Görülmekte olan bir dava hakkında Yasama meclisinde yargı yetkisinin
kullanılmasıyla ilgili soru sorulamaz, görüşme yapılamaz veya herhangi bir
beyanda bulunulamaz.
Yasama ve yürütme organları ile idare, mahkeme kararlarına uymak zorundadır,
bu organlar ve idare mahkeme kararlarını, hiç bir suretle değiştiremez ve
bunların yerine getirilmesini geciktiremez" denilmiştir.
Yukarıdaki hükmün içeriğinden, mahkemelerin bağımsızlığı ilkesinin iki önemli
temel üzerine oturuğu görülmektedir.
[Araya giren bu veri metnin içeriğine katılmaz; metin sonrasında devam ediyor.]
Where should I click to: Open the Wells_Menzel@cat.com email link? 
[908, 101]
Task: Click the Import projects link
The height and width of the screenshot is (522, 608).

Bunlardan birincisi; hiç bir organ,
makam, merci veya kişinin yargı yetkisinin kullanılmasında mahkemelere ve
hakimlere emir ve talimat verememeleri, genelge gönderememeleri, tavsiye ve
telkinde bulunamamaları hususudur. Hakimler, sadece Anayasa'ya, kanuna ve
hukuka uygun olarak vicdani kanaatlerine göre hüküm vereceklerdir. Bu
düzenlemeye göre, Devlet ile hakimler arasında özel hukukun anladığı manada
bir çalışan-çalıştıran ilişkisi bulunmadığı gibi, idare hukukundaki idare ile
memur veya diğer kamu görevlileri arasındaki idari hizmet ilişkisi de söz
konusu olmamaktadır. Özel hukukta hizmet akdiyle çalışan, çalıştıranın emir
ve talimatı, denetim ve gözetimi altında çalıştığı için Borçlar Kanununun 55.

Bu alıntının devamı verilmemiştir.